Wired has an interesting article about the biohackerspace Counter Culture Labs and their project to build cheese without using any animal products. They’re attempting this seemingly impossible feat by genetically engineering yeast to produce the same protein as milk and cheese. The yeast will actually produce cheese that’s identical to what you would create from animal milk, but because no animals are involved it’s actually vegan! Check out the article for more details and a great overview of other biohacking projects:
That’s the name of the project: Real Vegan Cheese. These hackers want cheese that tastes like the real thing, but they don’t want it coming from an animal. Abandoning real cheese is one of the hardest sacrifices vegans must make, says one member of the group, Benjamin Rupert, a chemist by training and a vegan for the past decade. With Real Vegan Cheese, they won’t have to. “What we’re making is identical to the animal protein,” he says. “You’re not giving anything up, really.”
This may sound strange, silly, and more than a little far-fetched. But it’s real.
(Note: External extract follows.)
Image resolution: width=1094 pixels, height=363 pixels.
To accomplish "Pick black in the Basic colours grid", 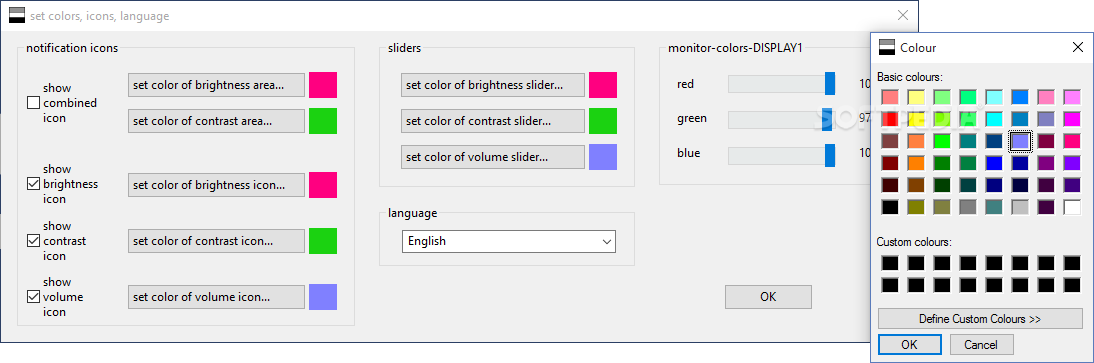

We’ve reached the point where hacking DNA is neither technically difficult nor terribly expensive. Sequencing a human genome used to cost billions of dollars. Now, it costs a few thousand. The same Moore’s law-type effect has dramatically cut the cost of “writing” genes. Ordering snippets of custom DNA with letter-by-letter precision is as simple as filling out an online form, and the cost is less than 25 cents per base pair—a price that puts the genes for making quasi-cow’s milk within reach of hobbyists.